Andersen started his career as a performer, singing as a boy soprano with the Royal Danish Theatre in Copenhagen. When his voice began to change, and desperate to stay involved, he began writing to see if he could create theatrical pieces. After moderate success, he switched to writing fairy tales – first as adaptations of stories he had heard as a child, and then out of his own imagination. And that led to worldwide fame.
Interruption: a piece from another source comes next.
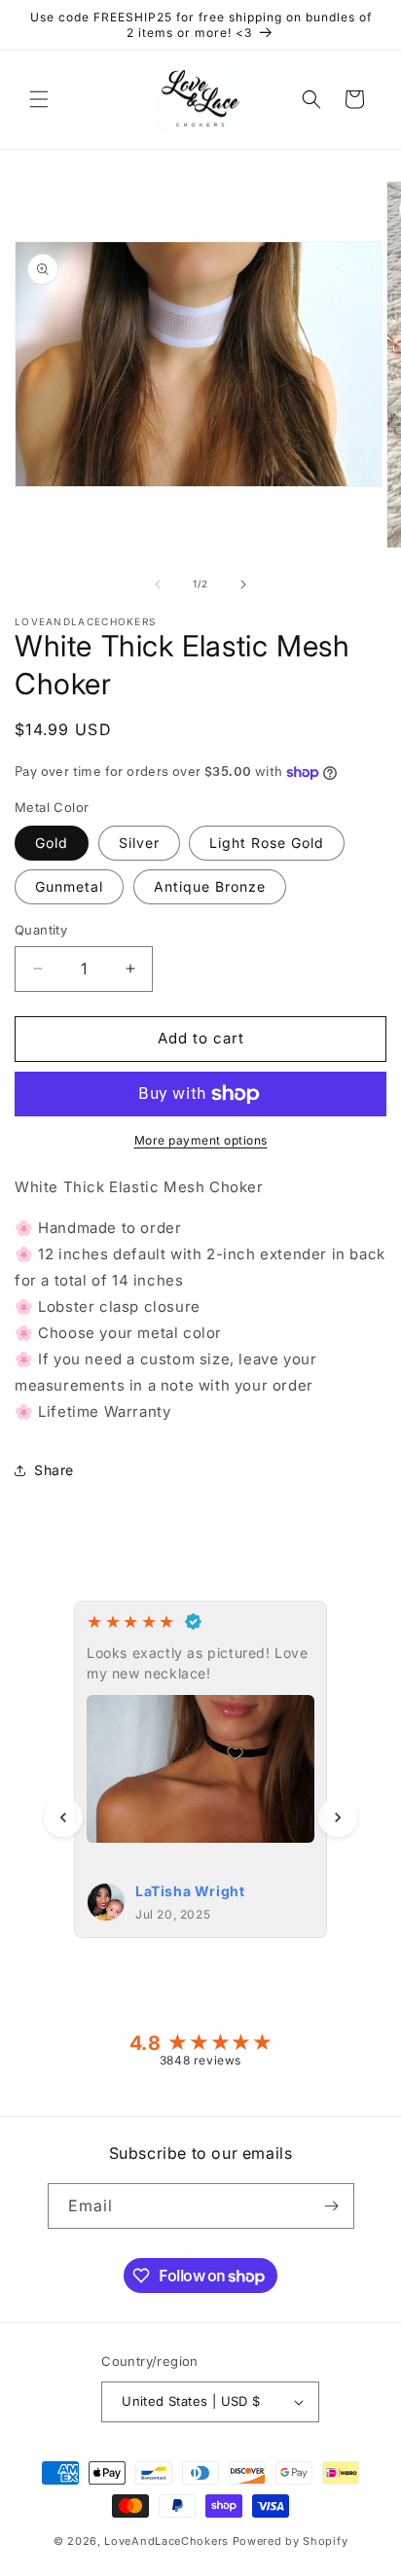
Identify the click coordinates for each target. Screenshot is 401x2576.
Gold (51, 842)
The Little Mermaid, The Ugly Duckling, The Little Match Girl and The Emperor’s New Clothes are just a few of the world’s most famous fairy tales that came from the pen of this prolific and imaginative author. His stories have inspired plays, ballets and both live-action and animated films.
Hans Christian Andersen
Translated into more than 125 languages, his tales have become culturally embedded in the West's collective consciousness, readily accessible to children, but presenting lessons of virtue and resilience in the face of adversity for mature readers as well.
In recognition of his amazing legacy, "Hans Christian Andersen Awards" are given biennially by the International Board on Books for Young People to an author and illustrator whose complete works have made lasting contributions to children's literature.
“Life itself,” the author wrote in his declining years, “is and has been a most wonderful fairy tale.”